__本文__
··········

私が感じたのは倫理的問題が本当にこの四点だけなのかという点で、問題がこのような内容であるならば、個人による考え方の違いという意見によって問題が問題ではなくなってしまう気がした。それはともかくクローン問題は序章におけるいくつかの状況と合致して考えられるのではなかろうか。クローン技術による規制が解かれ、クローン人間を作る事が可能になれば、自分のクローンを作る事によって死んだ後も遺伝的には同一の自分が生き続ける事となる。人格は後天的な影響によって異なってしまうため、心理的に本来の自分とクローンとが同一であるとはいえないかもしれない。

 

しかし遺伝的影響によって、少なからず性格の面においてもある程度は同一的側面を持つのではなかろか。遺伝的には私と同一の私が存在するなんて、あり得ないであろうと考えていたが、実際はすぐ近くに迫っているのであると思うと、このいくつか仮定の上で成り立っているテキストの状況も仮定ではなく、現実のものとして起こりうると思う。人間の想像力に現実が迫り来ている。またそうなった場合、私はそれを望むであろうか。どの状況を考えても、やはり私にと遺伝的に同一の私は、私であっても他人でしかない。私自身、楽をする為にクローン人間を用いる事を望む可能性も否定はできないが、しかしそれは私とは見なしておらず利用するだけのロボットのような存在である。私が私であるのは遺伝などとは関係がないのである。

··········

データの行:
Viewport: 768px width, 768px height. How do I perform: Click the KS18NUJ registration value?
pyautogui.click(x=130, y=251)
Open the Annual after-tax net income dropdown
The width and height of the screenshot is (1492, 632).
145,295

··········

__演習の目的__
クローン問題を論じた本文から、「クローン」という語を含む文をすべて抜き出し、登場する順に並べてください。

__解答例__
1. それはともかくクローン問題は序章におけるいくつかの状況と合致して考えられるのではなかろうか。
2. クローン技術による規制が解かれ、クローン人間を作る事が可能になれば、自分のクローンを作る事によって死んだ後も遺伝的には同一の自分が生き続ける事となる。
3. 人格は後天的な影響によって異なってしまうため、心理的に本来の自分とクローンとが同一であるとはいえないかもしれない。
4. 私自身、楽をする為にクローン人間を用いる事を望む可能性も否定はできないが、しかしそれは私とは見なしておらず利用するだけのロボットのような存在である。